# Goal of the exercise:
Transcribe the listing word for word, beginning at its first line and ending at the line containing "Паровая котельная (32, 1014)"; omit the pictures.
+===+
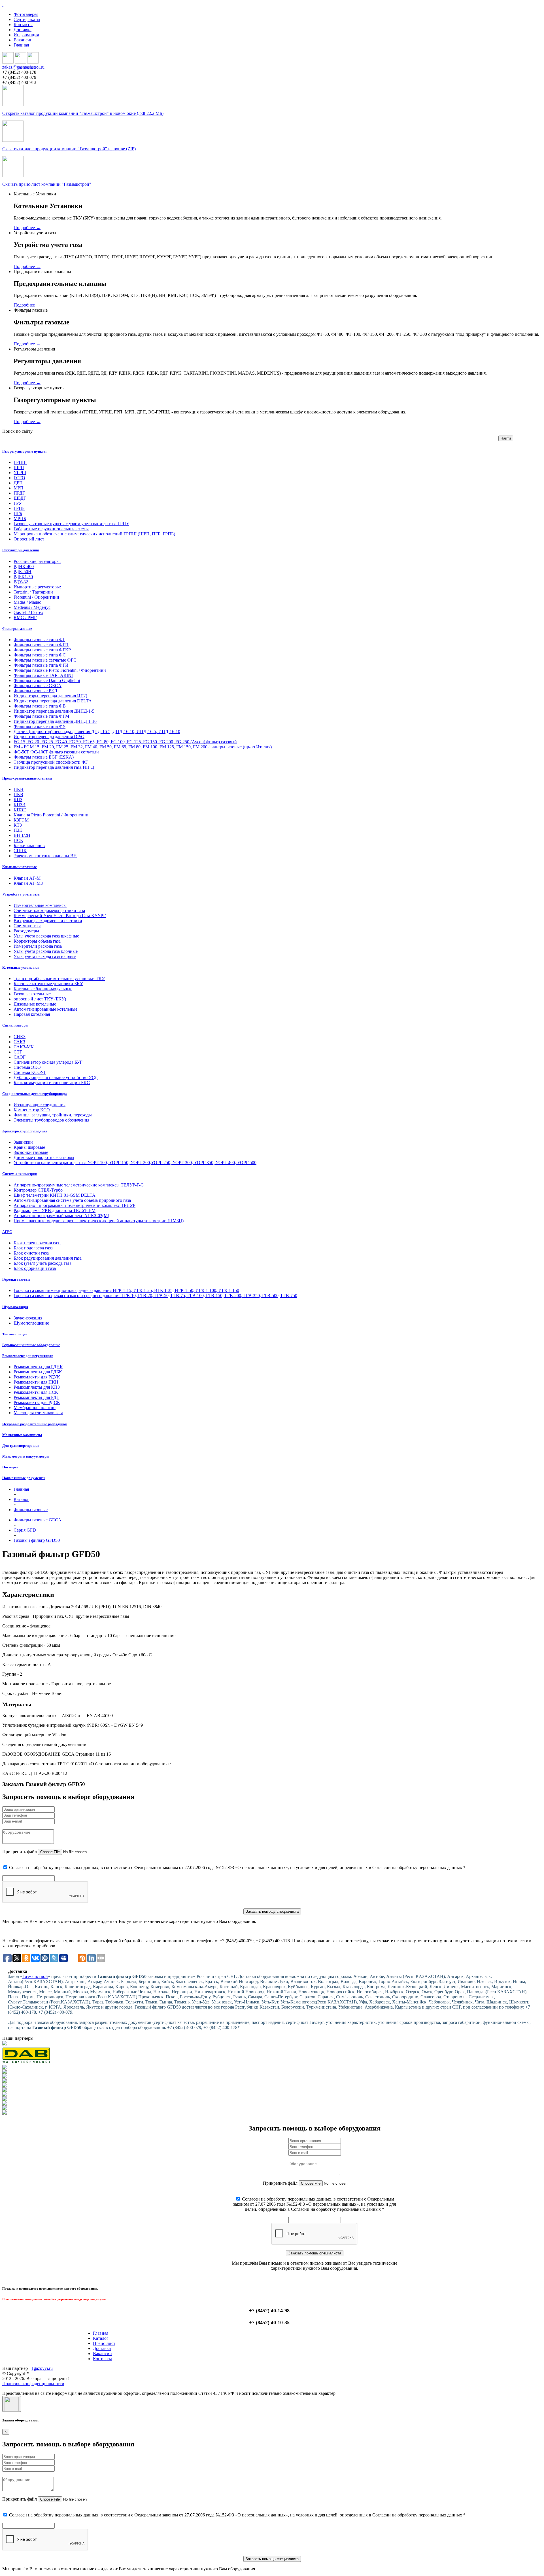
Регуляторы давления (20, 550)
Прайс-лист (104, 2343)
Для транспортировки (20, 1445)
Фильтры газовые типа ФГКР (42, 649)
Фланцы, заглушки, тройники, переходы (53, 1114)
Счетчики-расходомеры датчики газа (49, 910)
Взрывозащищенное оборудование (31, 1345)
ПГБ (18, 513)
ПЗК (18, 830)
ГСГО (19, 477)
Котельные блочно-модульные (43, 988)
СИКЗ (20, 1036)
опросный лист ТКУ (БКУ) (40, 998)
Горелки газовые (16, 1279)
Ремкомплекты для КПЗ (37, 1387)
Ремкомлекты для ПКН (36, 1382)
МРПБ (20, 518)
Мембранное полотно (35, 1407)
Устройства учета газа (21, 894)
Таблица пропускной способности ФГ (51, 762)
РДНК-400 (24, 566)
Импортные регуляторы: (37, 586)
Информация (26, 34)
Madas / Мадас (27, 602)
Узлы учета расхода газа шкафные (46, 936)
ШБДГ (20, 498)
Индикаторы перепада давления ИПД (50, 695)
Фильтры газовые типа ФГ (39, 639)
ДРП (18, 482)
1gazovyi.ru (42, 2368)
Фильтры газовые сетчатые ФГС (45, 660)
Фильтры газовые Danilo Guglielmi (47, 680)
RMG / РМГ (25, 617)
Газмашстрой (35, 1976)
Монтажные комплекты (22, 1435)
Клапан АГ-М (27, 878)
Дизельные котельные (35, 1004)
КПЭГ (20, 809)
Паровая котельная (32, 1014)
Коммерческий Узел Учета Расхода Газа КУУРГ (60, 915)
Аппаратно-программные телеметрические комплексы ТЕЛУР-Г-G (79, 1185)
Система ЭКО (27, 1067)
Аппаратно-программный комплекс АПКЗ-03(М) (61, 1215)
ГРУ (18, 503)
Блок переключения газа (37, 1242)
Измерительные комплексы (40, 905)
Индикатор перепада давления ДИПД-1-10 (55, 721)
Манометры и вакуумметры (25, 1456)
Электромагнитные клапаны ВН (45, 855)
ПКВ (18, 794)
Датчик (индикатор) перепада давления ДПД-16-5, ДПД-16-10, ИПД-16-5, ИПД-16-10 (97, 731)
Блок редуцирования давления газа (48, 1258)
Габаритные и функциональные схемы (51, 528)
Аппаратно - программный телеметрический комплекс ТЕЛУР (74, 1205)
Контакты (23, 24)
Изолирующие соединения (39, 1104)
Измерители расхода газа (38, 946)
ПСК (18, 840)
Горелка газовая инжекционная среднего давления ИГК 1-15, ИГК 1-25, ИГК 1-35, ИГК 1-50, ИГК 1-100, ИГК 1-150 (126, 1290)
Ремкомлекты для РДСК (37, 1402)
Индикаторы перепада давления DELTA (53, 700)
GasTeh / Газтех (28, 612)
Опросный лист (29, 539)
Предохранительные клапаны (27, 778)
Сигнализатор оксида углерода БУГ (48, 1062)
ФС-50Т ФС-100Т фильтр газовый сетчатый (56, 751)
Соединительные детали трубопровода (34, 1093)
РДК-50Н (22, 571)
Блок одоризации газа (35, 1268)
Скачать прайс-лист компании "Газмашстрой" (46, 184)
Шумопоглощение (31, 1323)
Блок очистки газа (31, 1253)
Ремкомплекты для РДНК (38, 1366)
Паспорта (10, 1467)
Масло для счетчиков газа (38, 1412)
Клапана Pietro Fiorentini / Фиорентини (51, 814)
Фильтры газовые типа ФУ (39, 726)
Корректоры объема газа (37, 941)
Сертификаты (27, 19)
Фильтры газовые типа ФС (40, 655)
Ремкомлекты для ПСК (36, 1392)
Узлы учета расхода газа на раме (45, 956)
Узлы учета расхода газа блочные (46, 951)
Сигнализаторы (15, 1025)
+===+
# Exercise solution:
Регуляторы давления (20, 550)
Прайс-лист (104, 2343)
Для транспортировки (20, 1445)
Фильтры газовые типа ФГКР (42, 649)
Фланцы, заглушки, тройники, переходы (53, 1114)
Счетчики-расходомеры датчики газа (49, 910)
Взрывозащищенное оборудование (31, 1345)
ПГБ (18, 513)
ПЗК (18, 830)
ГСГО (19, 477)
Котельные блочно-модульные (43, 988)
СИКЗ (20, 1036)
опросный лист ТКУ (БКУ) (40, 998)
Горелки газовые (16, 1279)
Ремкомплекты для КПЗ (37, 1387)
Ремкомлекты для ПКН (36, 1382)
МРПБ (20, 518)
Мембранное полотно (35, 1407)
Устройства учета газа (21, 894)
Таблица пропускной способности ФГ (51, 762)
РДНК-400 (24, 566)
Импортные регуляторы: (37, 586)
Информация (26, 34)
Madas / Мадас (27, 602)
Узлы учета расхода газа шкафные (46, 936)
ШБДГ (20, 498)
Индикаторы перепада давления ИПД (50, 695)
Фильтры газовые типа ФГ (39, 639)
ДРП (18, 482)
1gazovyi.ru (42, 2368)
Фильтры газовые сетчатые ФГС (45, 660)
Фильтры газовые Danilo Guglielmi (47, 680)
RMG / РМГ (25, 617)
Газмашстрой (35, 1976)
Монтажные комплекты (22, 1435)
Клапан АГ-М (27, 878)
Дизельные котельные (35, 1004)
КПЭГ (20, 809)
Паровая котельная (32, 1014)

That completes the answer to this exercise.